MATERIALS PROVIDED:
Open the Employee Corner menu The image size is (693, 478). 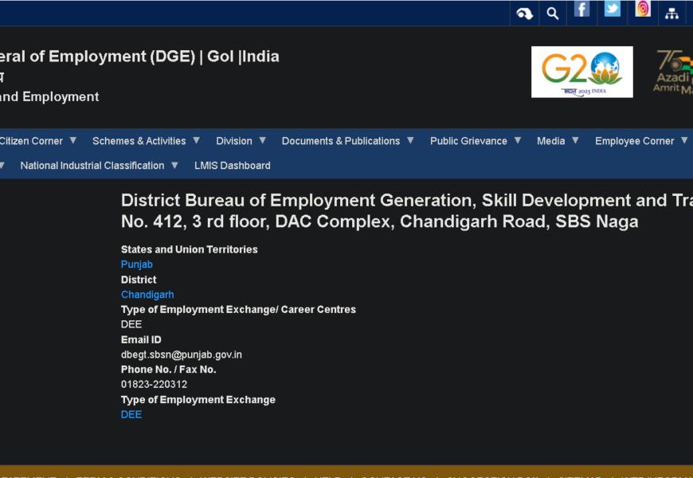641,141
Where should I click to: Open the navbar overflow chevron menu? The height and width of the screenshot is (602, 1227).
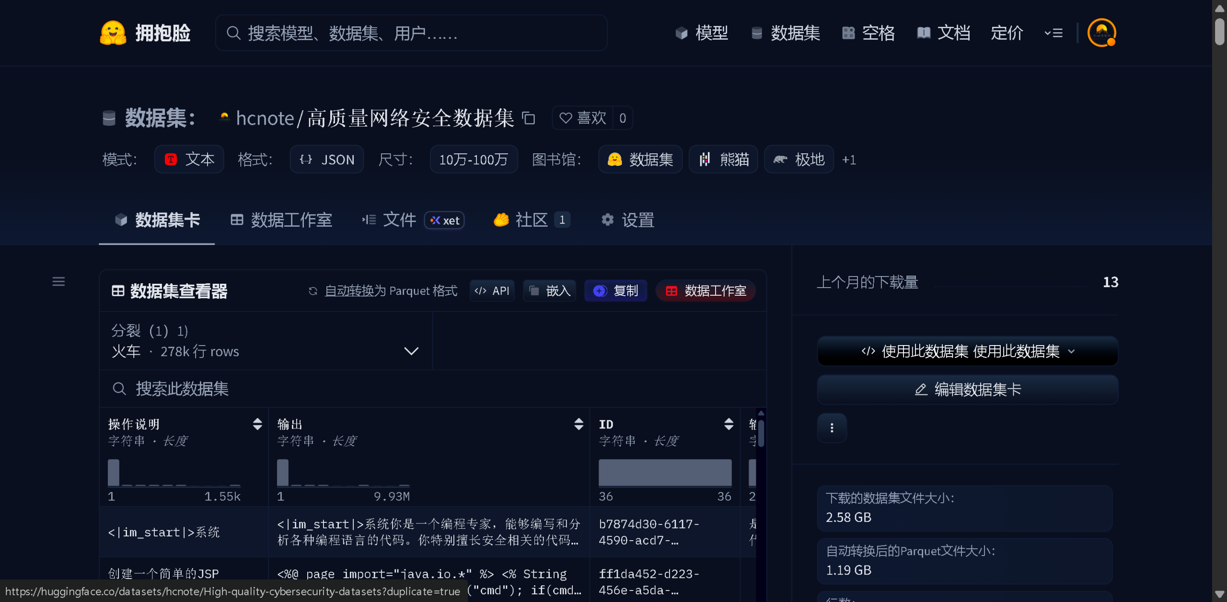point(1053,32)
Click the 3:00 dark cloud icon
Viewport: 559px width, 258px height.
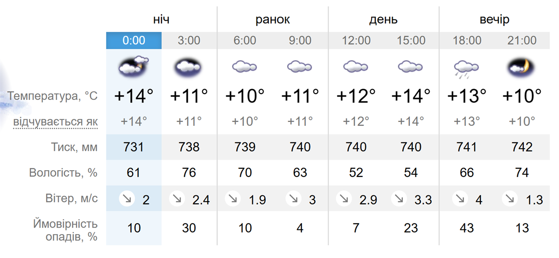coord(189,67)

CHALLENGE: Which lines of the records contain the string "width"? Pull out each of those lines in full, treating uppercase and lowercase as different.

THE OUTPUT:
Where should I click to: Open the navbar overflow chevron menu? The height and width of the screenshot is (602, 1227).
Viewport: 559px width, 258px height.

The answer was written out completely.